Return all lines from the listing below that include the word "computer".

++++ Available data ++++

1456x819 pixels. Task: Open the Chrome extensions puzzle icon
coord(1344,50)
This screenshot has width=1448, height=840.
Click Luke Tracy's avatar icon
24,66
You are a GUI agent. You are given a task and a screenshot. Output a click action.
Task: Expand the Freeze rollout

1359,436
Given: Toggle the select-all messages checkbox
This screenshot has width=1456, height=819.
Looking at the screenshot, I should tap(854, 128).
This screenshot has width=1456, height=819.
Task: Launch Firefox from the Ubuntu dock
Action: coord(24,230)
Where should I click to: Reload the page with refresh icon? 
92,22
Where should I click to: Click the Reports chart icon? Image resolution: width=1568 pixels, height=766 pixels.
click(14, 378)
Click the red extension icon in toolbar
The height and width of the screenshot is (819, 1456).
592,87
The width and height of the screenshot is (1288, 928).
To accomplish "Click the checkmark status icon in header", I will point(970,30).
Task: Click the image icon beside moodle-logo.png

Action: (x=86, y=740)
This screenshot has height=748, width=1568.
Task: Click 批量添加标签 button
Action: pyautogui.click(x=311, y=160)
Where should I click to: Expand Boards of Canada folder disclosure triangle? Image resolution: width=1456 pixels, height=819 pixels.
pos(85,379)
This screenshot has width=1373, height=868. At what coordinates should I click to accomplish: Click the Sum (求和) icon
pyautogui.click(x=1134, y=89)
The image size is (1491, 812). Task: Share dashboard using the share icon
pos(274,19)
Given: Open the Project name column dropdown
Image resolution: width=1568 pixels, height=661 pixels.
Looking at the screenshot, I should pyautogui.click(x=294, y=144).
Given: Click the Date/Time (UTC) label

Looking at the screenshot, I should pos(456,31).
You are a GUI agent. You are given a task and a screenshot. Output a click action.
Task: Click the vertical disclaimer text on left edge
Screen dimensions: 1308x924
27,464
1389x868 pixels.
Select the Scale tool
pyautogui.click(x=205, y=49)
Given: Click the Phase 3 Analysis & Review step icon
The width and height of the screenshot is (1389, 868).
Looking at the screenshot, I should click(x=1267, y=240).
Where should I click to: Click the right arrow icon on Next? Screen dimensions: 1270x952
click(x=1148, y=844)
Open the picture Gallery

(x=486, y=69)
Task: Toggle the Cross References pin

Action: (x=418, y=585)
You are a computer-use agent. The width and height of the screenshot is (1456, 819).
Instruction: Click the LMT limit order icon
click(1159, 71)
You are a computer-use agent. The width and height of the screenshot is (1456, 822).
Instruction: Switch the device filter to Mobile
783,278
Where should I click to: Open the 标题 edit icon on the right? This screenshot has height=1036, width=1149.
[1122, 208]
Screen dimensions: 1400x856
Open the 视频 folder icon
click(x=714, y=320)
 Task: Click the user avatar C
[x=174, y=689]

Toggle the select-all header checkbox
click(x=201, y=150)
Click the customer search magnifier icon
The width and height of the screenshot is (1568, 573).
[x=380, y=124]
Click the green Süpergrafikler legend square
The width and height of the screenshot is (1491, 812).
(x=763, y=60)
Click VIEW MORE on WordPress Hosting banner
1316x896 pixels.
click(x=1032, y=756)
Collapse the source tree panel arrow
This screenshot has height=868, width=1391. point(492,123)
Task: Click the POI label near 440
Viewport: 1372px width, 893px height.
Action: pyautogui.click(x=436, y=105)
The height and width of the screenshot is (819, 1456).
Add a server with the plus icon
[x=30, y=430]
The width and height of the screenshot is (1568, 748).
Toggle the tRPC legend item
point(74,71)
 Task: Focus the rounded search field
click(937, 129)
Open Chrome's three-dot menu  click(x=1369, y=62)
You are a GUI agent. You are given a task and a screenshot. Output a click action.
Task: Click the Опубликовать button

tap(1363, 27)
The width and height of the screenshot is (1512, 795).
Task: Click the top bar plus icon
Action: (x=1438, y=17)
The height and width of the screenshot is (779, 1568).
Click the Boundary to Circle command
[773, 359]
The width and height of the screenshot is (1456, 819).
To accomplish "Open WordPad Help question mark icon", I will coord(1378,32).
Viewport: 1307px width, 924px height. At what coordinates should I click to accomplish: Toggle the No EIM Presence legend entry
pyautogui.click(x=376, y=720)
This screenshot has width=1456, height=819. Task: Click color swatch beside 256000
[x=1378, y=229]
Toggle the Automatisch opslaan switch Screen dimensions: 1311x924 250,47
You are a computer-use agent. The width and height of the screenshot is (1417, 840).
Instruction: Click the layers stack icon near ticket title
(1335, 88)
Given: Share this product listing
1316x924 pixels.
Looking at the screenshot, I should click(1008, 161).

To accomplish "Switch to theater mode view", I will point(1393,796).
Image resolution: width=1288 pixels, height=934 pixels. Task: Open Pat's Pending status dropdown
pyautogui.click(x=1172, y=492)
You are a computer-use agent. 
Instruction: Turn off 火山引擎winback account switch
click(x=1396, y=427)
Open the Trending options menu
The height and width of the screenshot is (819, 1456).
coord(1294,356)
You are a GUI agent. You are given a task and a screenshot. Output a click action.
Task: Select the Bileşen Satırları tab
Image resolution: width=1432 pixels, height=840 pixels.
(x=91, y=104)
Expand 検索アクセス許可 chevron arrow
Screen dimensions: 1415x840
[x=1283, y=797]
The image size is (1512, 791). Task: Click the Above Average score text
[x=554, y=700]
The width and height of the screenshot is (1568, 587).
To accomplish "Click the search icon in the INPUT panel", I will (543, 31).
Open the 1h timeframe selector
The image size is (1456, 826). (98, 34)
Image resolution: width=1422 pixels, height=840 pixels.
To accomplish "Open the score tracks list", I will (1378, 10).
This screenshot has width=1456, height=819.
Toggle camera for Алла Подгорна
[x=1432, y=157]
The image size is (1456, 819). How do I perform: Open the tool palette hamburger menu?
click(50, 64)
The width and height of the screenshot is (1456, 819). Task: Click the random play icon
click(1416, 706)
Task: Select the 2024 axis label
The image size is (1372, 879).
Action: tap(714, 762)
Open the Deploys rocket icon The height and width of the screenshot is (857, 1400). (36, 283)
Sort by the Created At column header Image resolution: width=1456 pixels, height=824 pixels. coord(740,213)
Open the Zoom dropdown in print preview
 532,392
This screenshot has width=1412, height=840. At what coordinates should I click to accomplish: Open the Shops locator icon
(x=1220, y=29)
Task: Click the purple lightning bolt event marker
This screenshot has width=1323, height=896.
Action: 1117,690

++++

**Task solution**
You are a computer-use agent. The width and height of the screenshot is (1456, 819).
You are a computer-use agent. The width and height of the screenshot is (1456, 822).
You are a computer-use agent. The width and height of the screenshot is (1417, 840).
You are a computer-use agent. 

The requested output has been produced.